What are some hurdles businesses have created reducing electronic discovery exposure?

Businesses don't want to keep a diary or log everything stated in email.





How have these companies taken on the task of ensuring their emails can't be used against them?|||This is still an evolving area. Below is some advice I've gotten from various attorneys. I do not make any claims about their validity and your mileage may vary.

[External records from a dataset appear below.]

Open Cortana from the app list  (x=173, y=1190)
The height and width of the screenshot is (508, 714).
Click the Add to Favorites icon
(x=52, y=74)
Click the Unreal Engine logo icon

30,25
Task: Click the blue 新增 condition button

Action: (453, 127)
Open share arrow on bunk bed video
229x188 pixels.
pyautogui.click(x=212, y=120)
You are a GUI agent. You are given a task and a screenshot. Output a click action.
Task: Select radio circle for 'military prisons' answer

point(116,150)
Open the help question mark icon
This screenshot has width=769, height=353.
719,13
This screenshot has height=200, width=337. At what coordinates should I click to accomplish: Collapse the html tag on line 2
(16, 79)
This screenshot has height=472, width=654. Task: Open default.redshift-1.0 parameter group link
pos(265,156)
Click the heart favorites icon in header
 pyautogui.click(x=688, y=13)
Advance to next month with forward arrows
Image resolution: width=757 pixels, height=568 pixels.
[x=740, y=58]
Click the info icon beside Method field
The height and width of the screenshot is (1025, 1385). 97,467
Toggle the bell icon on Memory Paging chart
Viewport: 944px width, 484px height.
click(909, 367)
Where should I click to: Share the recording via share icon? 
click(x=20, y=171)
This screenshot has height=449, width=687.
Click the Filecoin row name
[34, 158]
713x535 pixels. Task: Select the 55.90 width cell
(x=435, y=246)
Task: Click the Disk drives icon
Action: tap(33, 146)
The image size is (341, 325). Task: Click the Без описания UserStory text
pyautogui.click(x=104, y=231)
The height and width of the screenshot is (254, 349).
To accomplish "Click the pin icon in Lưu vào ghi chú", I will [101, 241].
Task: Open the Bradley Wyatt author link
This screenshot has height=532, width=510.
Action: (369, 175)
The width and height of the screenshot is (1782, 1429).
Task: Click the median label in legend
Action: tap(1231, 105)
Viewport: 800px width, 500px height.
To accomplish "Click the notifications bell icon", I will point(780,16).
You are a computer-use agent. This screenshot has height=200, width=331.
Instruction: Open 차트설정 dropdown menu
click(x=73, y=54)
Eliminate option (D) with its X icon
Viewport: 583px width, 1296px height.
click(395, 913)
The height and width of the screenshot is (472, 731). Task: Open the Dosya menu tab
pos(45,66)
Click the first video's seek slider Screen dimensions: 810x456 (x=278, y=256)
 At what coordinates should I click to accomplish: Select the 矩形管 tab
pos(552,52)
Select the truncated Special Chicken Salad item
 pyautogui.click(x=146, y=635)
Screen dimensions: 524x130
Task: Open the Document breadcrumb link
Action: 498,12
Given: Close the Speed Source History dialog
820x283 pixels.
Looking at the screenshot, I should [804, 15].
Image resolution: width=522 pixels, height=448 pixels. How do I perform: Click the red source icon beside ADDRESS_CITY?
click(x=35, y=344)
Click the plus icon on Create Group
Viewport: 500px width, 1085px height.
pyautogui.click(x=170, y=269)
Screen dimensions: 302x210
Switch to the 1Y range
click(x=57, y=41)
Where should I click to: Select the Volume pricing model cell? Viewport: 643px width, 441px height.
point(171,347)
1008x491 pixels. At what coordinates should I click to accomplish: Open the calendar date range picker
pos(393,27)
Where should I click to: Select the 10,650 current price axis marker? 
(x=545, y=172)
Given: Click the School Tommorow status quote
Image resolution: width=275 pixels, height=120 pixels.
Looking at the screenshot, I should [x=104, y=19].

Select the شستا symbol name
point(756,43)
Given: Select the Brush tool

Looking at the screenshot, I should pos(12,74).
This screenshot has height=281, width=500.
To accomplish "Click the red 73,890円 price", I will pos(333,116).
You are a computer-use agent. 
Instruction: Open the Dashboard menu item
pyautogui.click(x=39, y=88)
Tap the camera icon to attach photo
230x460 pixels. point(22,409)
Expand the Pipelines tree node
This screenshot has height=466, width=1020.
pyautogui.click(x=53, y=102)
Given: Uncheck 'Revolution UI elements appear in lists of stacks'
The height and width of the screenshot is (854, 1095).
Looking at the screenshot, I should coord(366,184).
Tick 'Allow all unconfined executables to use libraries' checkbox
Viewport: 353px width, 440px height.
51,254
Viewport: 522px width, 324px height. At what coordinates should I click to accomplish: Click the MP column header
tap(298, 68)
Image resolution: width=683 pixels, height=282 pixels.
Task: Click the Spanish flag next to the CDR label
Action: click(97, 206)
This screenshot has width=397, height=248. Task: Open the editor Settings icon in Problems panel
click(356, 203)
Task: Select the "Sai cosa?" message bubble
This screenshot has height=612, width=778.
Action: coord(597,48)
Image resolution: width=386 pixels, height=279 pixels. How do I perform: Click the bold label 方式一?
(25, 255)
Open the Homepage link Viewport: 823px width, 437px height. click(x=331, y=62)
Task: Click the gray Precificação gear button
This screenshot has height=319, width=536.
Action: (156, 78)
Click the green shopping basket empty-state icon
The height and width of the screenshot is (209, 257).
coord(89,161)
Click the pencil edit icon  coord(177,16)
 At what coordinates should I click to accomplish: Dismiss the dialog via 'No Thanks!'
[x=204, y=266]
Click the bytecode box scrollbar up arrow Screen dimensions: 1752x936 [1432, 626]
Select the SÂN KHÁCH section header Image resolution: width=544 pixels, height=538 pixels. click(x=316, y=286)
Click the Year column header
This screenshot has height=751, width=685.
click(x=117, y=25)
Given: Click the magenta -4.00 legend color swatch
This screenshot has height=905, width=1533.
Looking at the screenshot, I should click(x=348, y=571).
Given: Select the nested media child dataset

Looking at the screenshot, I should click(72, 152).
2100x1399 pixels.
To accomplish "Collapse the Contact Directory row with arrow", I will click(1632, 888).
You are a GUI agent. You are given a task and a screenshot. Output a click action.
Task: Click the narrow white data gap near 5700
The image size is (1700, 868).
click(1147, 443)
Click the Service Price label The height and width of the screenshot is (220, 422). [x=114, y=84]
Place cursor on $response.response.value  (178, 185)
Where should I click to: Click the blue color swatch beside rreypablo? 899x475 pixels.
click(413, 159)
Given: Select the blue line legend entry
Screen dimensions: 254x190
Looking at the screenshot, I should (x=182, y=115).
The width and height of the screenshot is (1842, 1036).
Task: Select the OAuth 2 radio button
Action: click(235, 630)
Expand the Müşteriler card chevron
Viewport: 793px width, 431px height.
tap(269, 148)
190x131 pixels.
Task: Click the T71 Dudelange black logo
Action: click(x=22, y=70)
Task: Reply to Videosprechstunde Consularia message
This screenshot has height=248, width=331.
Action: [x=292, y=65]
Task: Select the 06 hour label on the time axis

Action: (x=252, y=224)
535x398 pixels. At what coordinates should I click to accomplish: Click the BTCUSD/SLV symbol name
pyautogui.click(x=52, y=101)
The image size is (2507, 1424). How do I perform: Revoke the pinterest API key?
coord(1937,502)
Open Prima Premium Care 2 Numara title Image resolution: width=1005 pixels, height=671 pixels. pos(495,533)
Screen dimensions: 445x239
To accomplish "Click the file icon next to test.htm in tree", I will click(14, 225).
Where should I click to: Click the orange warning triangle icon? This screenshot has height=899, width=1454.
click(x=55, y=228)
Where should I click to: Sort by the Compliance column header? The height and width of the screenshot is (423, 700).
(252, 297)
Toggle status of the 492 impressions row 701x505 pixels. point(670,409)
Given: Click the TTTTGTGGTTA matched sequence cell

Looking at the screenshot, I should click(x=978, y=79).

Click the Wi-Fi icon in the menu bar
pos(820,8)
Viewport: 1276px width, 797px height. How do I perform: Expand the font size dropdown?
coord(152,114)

Don't put anything really important or potentially damaging in email. Once you put it out there it's out of your control and it can and will be used against you. For things that you think could be a legal issue, simply put something like "please call me for more information on the incident 9/17/2010." Seriously.





Not everything is automatically discoverable so you don't have to keep a diary or log of everything ever said in email. However, once the company receives notice that something will become a legal issue, such as a request for information or somebody saying "I'm going to sue you," they need to be very mindful of keeping track of every email and document pertaining to that subject.





It was suggested that a separate email folder be created for that specific case and every email you send or receive on that subject needs to go to that folder. That way your entire email account doesn't become discoverable. You could create a mailing list for Risk Management or XXX Case for all the parties involved so that you can say that only emails sent to this group are applicable when discovery rolls around. Not sure if this holds up or if everybody could always be disciplined enough to do it though.





Don't attach documents to email. Use secure hyperlink or FTP. Keep all documents relative to a case in a single shared folder/FTP to keep your entire network from becoming discoverable.|||A good example would be a company "document retention" policy that clearly and automatically triggers things for destruction, unless manually overridden such as when a complaint is filed. It is axiomatic that you cannot be ordered to produce documents that were routinely destroyed. However, your "routine" will quickly become the focus of the inquiry. Figure out what MUST be kept, how long it must be kept, and then keep only those things.





Note also that employees have an annoying way of keeping things on their "personal" laptops or in some offline storage (for safe keeping) and you may have to deal with those as well. This would be in the form of a policy statement regarding the ownership and possession of company information outside of the central files, and the risks involved in violating the policy.